QUENTIN TARANTINO
Cómo iba a seguir la carrera de Quentin Tarantino después de Django sin cadenas, después de Bastardos sin gloria, era un misterio que podía proyectarse hacia zonas tan inciertas como explosivas. Y sin embargo, el paso que dio lo volvió a principios de los años 90, cuando Perros de la calle metió al cine independiente en una pequeña obra de cámara. Los 8 más odiados, que se estrena en la Argentina el 14 de enero, vuelve a tomar una estructura teatral con un ambiente cerrado que remite tanto a Diez indiecitos, de Agatha Christie, como a El enigma de otro mundo, de John Carpenter, y funciona como una representación del conflicto racial que en la película transcurre tras la guerra de Secesión pero que repercute en los sucesos recientes de ciudades como Ferguson y Baltimore. Con las actuaciones de Samuel Jackson, Kurt Russell, Tim Roth y Jennifer Jason Leigh, Los 8 más odiados es un western tan sangriento como verborrágico, dos rasgos que marcan el estilo del cine de Tarantino.
› Por Mariano Kairuz
En su western spaghetti de 2012 Django sin cadenas, Quentin Tarantino hacía una aparición brevísima y tardía que parecía, en una primera instancia, muy inoportuna. Inoportuna y distractiva –¿qué función podía cumplir a esa altura un cameo del director-autor-estrella?–, pero en un par de minutos cobraba sentido, convirtiéndose en un gran chiste: como en un corto del Coyote y el Correcaminos o del Pato Lucas, Tarantino se dinamitaba a sí mismo, se volaba literalmente en pedazos. De alguna manera, así como sobre el final de Bastardos sin gloria uno de los protagonistas declaraba, en lo que constituía una evidente intervención del autor, “Creo que esta es mi obra maestra”, acá parecía estar diciendo que Django era, acaso, la más caliente, la más peligrosa, la más explosiva de sus películas.
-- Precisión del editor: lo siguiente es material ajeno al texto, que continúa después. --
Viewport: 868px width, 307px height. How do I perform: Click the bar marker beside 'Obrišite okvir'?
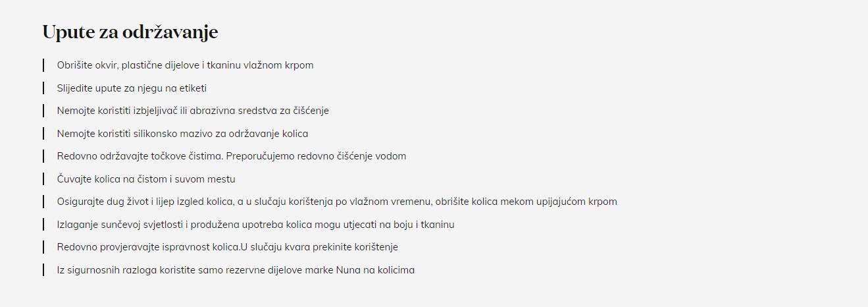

Y lo era, o al menos le competía a Bastardos (esa en la que mataban a Hitler), con su fantasía de venganza contra el cruento racismo sobre el que sostenía su economía y su estructura social el sur estadounidense. Tan explosiva resultaba que uno se preguntaba qué le quedaba por hacer ahora, hacia dónde ir. O si –más bien improbable– estaba dispuesto por una vez a no tratar de subir la apuesta de su propia filmografía.
La respuesta a ese interrogante se llama Los 8 más odiados (The Hateful Eight) y tras una accidentada carrera previa acaba de llegar a los cines estadounidenses y se prepara para desembarcar acá el próximo 14 de enero, probablemente destrozando expectativas.
A la pregunta de a dónde le quedaba ir después de las salvajes Bastardos y Django, Tarantino contrapone la idea menos pensada: al comienzo. A aquella pequeña y enormemente disruptiva pieza de cámara que dio vuelta el cine indie americano a principios de los ‘90, llamada Perros de la calle. Filmada en 65mm, en el sistema Ultra Panavision 70 –un formato destinado, se suponía, a espectáculos épicos y visualmente ampulosos como las aventuras bíblicas del Hollywood de los años ‘50–, con un reparto de estrellas mayores y menores –muchas de las cuales consolidaron su fama de la mano del propio Tarantino– Los 8 más odiados es, al igual que aquella inicial Reservoir Dogs, la otra película del director de Kill Bill que podría representarse en un teatro. Nueve personajes en escena al mismo tiempo (los ocho del título más el cochero, que no es odioso, se ha explicado por ahí), un único escenario durante más de dos tercios de sus casi tres horas de duración, menos flashbacks que Perros, y una premisa que ha sido comparada con la de los Diez Indiecitos de Agatha Christie y con la soberbia El enigma de otro mundo de John Carpenter, comparaciones avaladas por el propio autor, y bastante evidentes.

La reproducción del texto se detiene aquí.